To do:
The reply should give back every entry exactly as written.

Provided records:

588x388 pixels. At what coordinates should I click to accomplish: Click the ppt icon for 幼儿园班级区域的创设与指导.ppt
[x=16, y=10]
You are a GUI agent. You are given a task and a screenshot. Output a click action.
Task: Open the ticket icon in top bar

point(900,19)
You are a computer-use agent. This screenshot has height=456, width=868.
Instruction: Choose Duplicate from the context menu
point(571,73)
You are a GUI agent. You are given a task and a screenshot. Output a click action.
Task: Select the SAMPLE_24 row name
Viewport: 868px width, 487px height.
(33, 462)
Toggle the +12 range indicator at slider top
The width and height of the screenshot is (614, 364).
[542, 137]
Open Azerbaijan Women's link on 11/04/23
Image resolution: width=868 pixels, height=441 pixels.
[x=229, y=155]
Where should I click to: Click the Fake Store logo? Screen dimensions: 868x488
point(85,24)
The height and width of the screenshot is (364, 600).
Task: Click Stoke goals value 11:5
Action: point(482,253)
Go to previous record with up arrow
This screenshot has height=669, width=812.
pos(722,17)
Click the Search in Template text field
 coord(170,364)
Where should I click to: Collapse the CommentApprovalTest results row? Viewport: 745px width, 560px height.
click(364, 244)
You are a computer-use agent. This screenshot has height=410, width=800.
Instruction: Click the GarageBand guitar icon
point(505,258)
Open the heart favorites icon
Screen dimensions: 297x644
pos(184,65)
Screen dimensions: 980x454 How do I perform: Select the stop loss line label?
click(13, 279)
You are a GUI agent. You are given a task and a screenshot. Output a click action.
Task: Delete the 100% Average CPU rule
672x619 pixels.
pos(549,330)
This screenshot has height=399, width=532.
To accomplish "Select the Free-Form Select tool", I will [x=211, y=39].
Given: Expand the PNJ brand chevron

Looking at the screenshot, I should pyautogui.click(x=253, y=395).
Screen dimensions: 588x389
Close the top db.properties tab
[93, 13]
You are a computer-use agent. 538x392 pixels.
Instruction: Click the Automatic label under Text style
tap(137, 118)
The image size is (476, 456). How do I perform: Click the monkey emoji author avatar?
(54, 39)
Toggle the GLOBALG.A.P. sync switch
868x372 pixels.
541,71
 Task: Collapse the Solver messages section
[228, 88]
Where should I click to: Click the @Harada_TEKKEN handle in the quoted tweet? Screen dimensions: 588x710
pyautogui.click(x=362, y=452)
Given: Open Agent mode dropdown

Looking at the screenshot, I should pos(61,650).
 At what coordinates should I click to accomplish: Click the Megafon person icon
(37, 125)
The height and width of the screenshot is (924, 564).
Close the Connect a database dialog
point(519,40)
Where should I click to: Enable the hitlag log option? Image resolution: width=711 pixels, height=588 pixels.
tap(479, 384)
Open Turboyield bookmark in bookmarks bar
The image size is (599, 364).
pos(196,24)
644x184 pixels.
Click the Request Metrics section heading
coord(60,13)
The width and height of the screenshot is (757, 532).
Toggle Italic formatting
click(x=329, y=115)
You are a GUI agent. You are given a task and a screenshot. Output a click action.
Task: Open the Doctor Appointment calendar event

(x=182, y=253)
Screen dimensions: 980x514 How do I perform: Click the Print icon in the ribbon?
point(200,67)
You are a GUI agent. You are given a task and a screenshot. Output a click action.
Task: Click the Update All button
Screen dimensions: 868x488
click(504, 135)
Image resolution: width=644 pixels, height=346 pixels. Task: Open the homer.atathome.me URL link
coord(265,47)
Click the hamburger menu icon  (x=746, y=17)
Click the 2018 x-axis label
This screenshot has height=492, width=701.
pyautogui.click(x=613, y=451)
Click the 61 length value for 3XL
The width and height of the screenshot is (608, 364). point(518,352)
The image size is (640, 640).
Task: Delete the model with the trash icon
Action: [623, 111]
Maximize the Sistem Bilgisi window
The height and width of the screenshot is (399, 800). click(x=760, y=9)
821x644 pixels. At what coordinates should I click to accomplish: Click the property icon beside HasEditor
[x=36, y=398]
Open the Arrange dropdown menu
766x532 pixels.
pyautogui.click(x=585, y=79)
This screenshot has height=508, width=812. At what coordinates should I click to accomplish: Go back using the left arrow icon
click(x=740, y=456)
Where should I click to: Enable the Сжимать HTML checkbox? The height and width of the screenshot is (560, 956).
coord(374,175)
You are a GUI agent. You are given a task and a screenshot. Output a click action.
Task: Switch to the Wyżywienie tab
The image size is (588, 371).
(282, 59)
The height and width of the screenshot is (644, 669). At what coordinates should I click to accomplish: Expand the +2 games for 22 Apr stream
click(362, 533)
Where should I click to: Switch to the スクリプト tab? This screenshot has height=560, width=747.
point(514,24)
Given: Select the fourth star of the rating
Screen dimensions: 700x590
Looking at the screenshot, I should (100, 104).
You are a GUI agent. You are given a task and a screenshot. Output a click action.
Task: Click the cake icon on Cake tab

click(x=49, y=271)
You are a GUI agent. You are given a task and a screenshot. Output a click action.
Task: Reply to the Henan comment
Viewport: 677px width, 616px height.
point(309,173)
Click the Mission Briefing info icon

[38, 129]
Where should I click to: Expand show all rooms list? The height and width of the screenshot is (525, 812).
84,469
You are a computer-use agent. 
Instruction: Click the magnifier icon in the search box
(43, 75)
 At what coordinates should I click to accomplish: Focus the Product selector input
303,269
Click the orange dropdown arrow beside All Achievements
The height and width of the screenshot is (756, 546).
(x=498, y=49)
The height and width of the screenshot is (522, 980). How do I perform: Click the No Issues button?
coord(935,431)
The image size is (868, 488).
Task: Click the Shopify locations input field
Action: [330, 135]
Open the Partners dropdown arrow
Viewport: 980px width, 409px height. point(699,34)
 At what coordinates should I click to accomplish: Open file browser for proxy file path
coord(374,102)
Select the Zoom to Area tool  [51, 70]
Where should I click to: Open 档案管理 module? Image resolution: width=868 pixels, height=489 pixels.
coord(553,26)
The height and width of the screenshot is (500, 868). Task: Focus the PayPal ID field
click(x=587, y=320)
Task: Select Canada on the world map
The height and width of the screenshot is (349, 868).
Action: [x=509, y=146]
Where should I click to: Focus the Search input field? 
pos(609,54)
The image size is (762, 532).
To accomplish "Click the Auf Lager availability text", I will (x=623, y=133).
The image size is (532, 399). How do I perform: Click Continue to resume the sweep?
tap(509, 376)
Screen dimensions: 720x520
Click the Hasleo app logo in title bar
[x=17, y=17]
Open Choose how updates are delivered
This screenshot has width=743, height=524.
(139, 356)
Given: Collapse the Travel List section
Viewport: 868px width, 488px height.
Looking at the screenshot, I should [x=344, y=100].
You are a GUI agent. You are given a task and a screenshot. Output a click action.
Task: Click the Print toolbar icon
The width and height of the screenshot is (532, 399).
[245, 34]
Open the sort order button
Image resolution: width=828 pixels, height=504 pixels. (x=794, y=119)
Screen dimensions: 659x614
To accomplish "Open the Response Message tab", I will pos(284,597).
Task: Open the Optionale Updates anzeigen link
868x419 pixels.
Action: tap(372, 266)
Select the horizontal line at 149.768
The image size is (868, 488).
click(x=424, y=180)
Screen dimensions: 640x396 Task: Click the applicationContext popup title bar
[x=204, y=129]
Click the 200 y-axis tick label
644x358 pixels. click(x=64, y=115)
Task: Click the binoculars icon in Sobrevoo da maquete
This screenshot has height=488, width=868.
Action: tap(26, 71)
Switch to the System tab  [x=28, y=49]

Exercise response:
588x388 pixels. At what coordinates should I click to accomplish: Click the ppt icon for 幼儿园班级区域的创设与指导.ppt
[x=16, y=10]
You are a GUI agent. You are given a task and a screenshot. Output a click action.
Task: Open the ticket icon in top bar

point(900,19)
You are a computer-use agent. This screenshot has height=456, width=868.
Instruction: Choose Duplicate from the context menu
point(571,73)
You are a GUI agent. You are given a task and a screenshot. Output a click action.
Task: Select the SAMPLE_24 row name
Viewport: 868px width, 487px height.
(33, 462)
Toggle the +12 range indicator at slider top
The width and height of the screenshot is (614, 364).
[542, 137]
Open Azerbaijan Women's link on 11/04/23
Image resolution: width=868 pixels, height=441 pixels.
[x=229, y=155]
Where should I click to: Click the Fake Store logo? Screen dimensions: 868x488
point(85,24)
The height and width of the screenshot is (364, 600).
Task: Click Stoke goals value 11:5
Action: point(482,253)
Go to previous record with up arrow
This screenshot has height=669, width=812.
pos(722,17)
Click the Search in Template text field
 coord(170,364)
Where should I click to: Collapse the CommentApprovalTest results row? Viewport: 745px width, 560px height.
click(364, 244)
You are a computer-use agent. This screenshot has height=410, width=800.
Instruction: Click the GarageBand guitar icon
point(505,258)
Open the heart favorites icon
Screen dimensions: 297x644
pos(184,65)
Screen dimensions: 980x454 How do I perform: Select the stop loss line label?
click(13, 279)
You are a GUI agent. You are given a task and a screenshot. Output a click action.
Task: Delete the 100% Average CPU rule
672x619 pixels.
pos(549,330)
This screenshot has height=399, width=532.
To accomplish "Select the Free-Form Select tool", I will [x=211, y=39].
Given: Expand the PNJ brand chevron

Looking at the screenshot, I should pyautogui.click(x=253, y=395).
Screen dimensions: 588x389
Close the top db.properties tab
[93, 13]
You are a computer-use agent. 538x392 pixels.
Instruction: Click the Automatic label under Text style
tap(137, 118)
The image size is (476, 456). How do I perform: Click the monkey emoji author avatar?
(54, 39)
Toggle the GLOBALG.A.P. sync switch
868x372 pixels.
541,71
 Task: Collapse the Solver messages section
[228, 88]
Where should I click to: Click the @Harada_TEKKEN handle in the quoted tweet? Screen dimensions: 588x710
pyautogui.click(x=362, y=452)
Given: Open Agent mode dropdown

Looking at the screenshot, I should pos(61,650).
 At what coordinates should I click to accomplish: Click the Megafon person icon
(37, 125)
The height and width of the screenshot is (924, 564).
Close the Connect a database dialog
point(519,40)
Where should I click to: Enable the hitlag log option? Image resolution: width=711 pixels, height=588 pixels.
tap(479, 384)
Open Turboyield bookmark in bookmarks bar
The image size is (599, 364).
pos(196,24)
644x184 pixels.
Click the Request Metrics section heading
coord(60,13)
The width and height of the screenshot is (757, 532).
Toggle Italic formatting
click(x=329, y=115)
You are a GUI agent. You are given a task and a screenshot. Output a click action.
Task: Open the Doctor Appointment calendar event

(x=182, y=253)
Screen dimensions: 980x514 How do I perform: Click the Print icon in the ribbon?
point(200,67)
You are a GUI agent. You are given a task and a screenshot. Output a click action.
Task: Click the Update All button
Screen dimensions: 868x488
click(504, 135)
Image resolution: width=644 pixels, height=346 pixels. Task: Open the homer.atathome.me URL link
coord(265,47)
Click the hamburger menu icon  (x=746, y=17)
Click the 2018 x-axis label
This screenshot has height=492, width=701.
pyautogui.click(x=613, y=451)
Click the 61 length value for 3XL
The width and height of the screenshot is (608, 364). point(518,352)
The image size is (640, 640).
Task: Delete the model with the trash icon
Action: [623, 111]
Maximize the Sistem Bilgisi window
The height and width of the screenshot is (399, 800). click(x=760, y=9)
821x644 pixels. At what coordinates should I click to accomplish: Click the property icon beside HasEditor
[x=36, y=398]
Open the Arrange dropdown menu
766x532 pixels.
pyautogui.click(x=585, y=79)
This screenshot has height=508, width=812. At what coordinates should I click to accomplish: Go back using the left arrow icon
click(x=740, y=456)
Where should I click to: Enable the Сжимать HTML checkbox? The height and width of the screenshot is (560, 956).
coord(374,175)
You are a GUI agent. You are given a task and a screenshot. Output a click action.
Task: Switch to the Wyżywienie tab
The image size is (588, 371).
(282, 59)
The height and width of the screenshot is (644, 669). At what coordinates should I click to accomplish: Expand the +2 games for 22 Apr stream
click(362, 533)
Where should I click to: Switch to the スクリプト tab? This screenshot has height=560, width=747.
point(514,24)
Given: Select the fourth star of the rating
Screen dimensions: 700x590
Looking at the screenshot, I should (100, 104).
You are a GUI agent. You are given a task and a screenshot. Output a click action.
Task: Click the cake icon on Cake tab

click(x=49, y=271)
You are a GUI agent. You are given a task and a screenshot. Output a click action.
Task: Reply to the Henan comment
Viewport: 677px width, 616px height.
point(309,173)
Click the Mission Briefing info icon

[38, 129]
Where should I click to: Expand show all rooms list? The height and width of the screenshot is (525, 812).
84,469
You are a computer-use agent. 
Instruction: Click the magnifier icon in the search box
(43, 75)
 At what coordinates should I click to accomplish: Focus the Product selector input
303,269
Click the orange dropdown arrow beside All Achievements
The height and width of the screenshot is (756, 546).
(x=498, y=49)
The height and width of the screenshot is (522, 980). How do I perform: Click the No Issues button?
coord(935,431)
The image size is (868, 488).
Task: Click the Shopify locations input field
Action: [330, 135]
Open the Partners dropdown arrow
Viewport: 980px width, 409px height. point(699,34)
 At what coordinates should I click to accomplish: Open file browser for proxy file path
coord(374,102)
Select the Zoom to Area tool  [51, 70]
Where should I click to: Open 档案管理 module? Image resolution: width=868 pixels, height=489 pixels.
coord(553,26)
The height and width of the screenshot is (500, 868). Task: Focus the PayPal ID field
click(x=587, y=320)
Task: Select Canada on the world map
The height and width of the screenshot is (349, 868).
Action: [x=509, y=146]
Where should I click to: Focus the Search input field? 
pos(609,54)
The image size is (762, 532).
To accomplish "Click the Auf Lager availability text", I will (x=623, y=133).
The image size is (532, 399). How do I perform: Click Continue to resume the sweep?
tap(509, 376)
Screen dimensions: 720x520
Click the Hasleo app logo in title bar
[x=17, y=17]
Open Choose how updates are delivered
This screenshot has width=743, height=524.
(139, 356)
Given: Collapse the Travel List section
Viewport: 868px width, 488px height.
Looking at the screenshot, I should [x=344, y=100].
You are a GUI agent. You are given a task and a screenshot. Output a click action.
Task: Click the Print toolbar icon
The width and height of the screenshot is (532, 399).
[245, 34]
Open the sort order button
Image resolution: width=828 pixels, height=504 pixels. (x=794, y=119)
Screen dimensions: 659x614
To accomplish "Open the Response Message tab", I will pos(284,597).
Task: Open the Optionale Updates anzeigen link
868x419 pixels.
Action: tap(372, 266)
Select the horizontal line at 149.768
The image size is (868, 488).
click(x=424, y=180)
Screen dimensions: 640x396 Task: Click the applicationContext popup title bar
[x=204, y=129]
Click the 200 y-axis tick label
644x358 pixels. click(x=64, y=115)
Task: Click the binoculars icon in Sobrevoo da maquete
This screenshot has height=488, width=868.
Action: tap(26, 71)
Switch to the System tab  [x=28, y=49]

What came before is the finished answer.